-- What the exercise asks --
Each line below must be transcribed with no word changed.

-- Exercise input --
- Opening Delimiter -
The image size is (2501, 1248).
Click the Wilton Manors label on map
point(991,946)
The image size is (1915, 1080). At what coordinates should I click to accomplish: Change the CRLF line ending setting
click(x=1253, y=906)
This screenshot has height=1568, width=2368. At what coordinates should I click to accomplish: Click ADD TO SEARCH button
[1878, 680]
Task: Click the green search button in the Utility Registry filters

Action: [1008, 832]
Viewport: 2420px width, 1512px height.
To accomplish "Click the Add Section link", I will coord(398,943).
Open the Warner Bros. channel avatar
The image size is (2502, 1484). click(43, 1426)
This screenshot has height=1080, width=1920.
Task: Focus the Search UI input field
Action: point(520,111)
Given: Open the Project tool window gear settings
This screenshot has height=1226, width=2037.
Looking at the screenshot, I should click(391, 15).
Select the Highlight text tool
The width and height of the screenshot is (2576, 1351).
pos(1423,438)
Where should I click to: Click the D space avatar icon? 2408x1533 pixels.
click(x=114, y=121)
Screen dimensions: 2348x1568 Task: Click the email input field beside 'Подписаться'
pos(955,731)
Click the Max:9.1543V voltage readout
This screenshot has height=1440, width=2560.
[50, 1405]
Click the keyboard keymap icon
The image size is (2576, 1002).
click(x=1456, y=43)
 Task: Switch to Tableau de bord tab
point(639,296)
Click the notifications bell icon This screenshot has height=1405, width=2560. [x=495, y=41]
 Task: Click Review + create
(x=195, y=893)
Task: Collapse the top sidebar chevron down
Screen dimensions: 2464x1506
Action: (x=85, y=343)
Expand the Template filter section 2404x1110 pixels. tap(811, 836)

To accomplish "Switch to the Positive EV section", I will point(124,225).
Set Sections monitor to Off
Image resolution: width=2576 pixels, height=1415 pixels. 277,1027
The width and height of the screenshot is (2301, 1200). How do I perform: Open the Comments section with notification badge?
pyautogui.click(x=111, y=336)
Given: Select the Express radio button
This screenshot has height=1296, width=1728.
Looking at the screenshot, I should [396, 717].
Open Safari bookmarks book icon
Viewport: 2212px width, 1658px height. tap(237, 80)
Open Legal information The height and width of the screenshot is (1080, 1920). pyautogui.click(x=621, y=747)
- Closing Delimiter -
-- Exercise solution --
The image size is (2501, 1248).
Click the Wilton Manors label on map
point(991,946)
The image size is (1915, 1080). At what coordinates should I click to accomplish: Change the CRLF line ending setting
click(x=1253, y=906)
This screenshot has height=1568, width=2368. At what coordinates should I click to accomplish: Click ADD TO SEARCH button
[1878, 680]
Task: Click the green search button in the Utility Registry filters

Action: [1008, 832]
Viewport: 2420px width, 1512px height.
To accomplish "Click the Add Section link", I will coord(398,943).
Open the Warner Bros. channel avatar
The image size is (2502, 1484). click(43, 1426)
This screenshot has height=1080, width=1920.
Task: Focus the Search UI input field
Action: point(520,111)
Given: Open the Project tool window gear settings
This screenshot has height=1226, width=2037.
Looking at the screenshot, I should click(391, 15).
Select the Highlight text tool
The width and height of the screenshot is (2576, 1351).
pos(1423,438)
Where should I click to: Click the D space avatar icon? 2408x1533 pixels.
click(x=114, y=121)
Screen dimensions: 2348x1568 Task: Click the email input field beside 'Подписаться'
pos(955,731)
Click the Max:9.1543V voltage readout
This screenshot has height=1440, width=2560.
[50, 1405]
Click the keyboard keymap icon
The image size is (2576, 1002).
click(x=1456, y=43)
 Task: Switch to Tableau de bord tab
point(639,296)
Click the notifications bell icon This screenshot has height=1405, width=2560. [x=495, y=41]
 Task: Click Review + create
(x=195, y=893)
Task: Collapse the top sidebar chevron down
Screen dimensions: 2464x1506
Action: (x=85, y=343)
Expand the Template filter section 2404x1110 pixels. tap(811, 836)

To accomplish "Switch to the Positive EV section", I will point(124,225).
Set Sections monitor to Off
Image resolution: width=2576 pixels, height=1415 pixels. 277,1027
The width and height of the screenshot is (2301, 1200). How do I perform: Open the Comments section with notification badge?
pyautogui.click(x=111, y=336)
Given: Select the Express radio button
This screenshot has height=1296, width=1728.
Looking at the screenshot, I should [396, 717].
Open Safari bookmarks book icon
Viewport: 2212px width, 1658px height. tap(237, 80)
Open Legal information The height and width of the screenshot is (1080, 1920). pyautogui.click(x=621, y=747)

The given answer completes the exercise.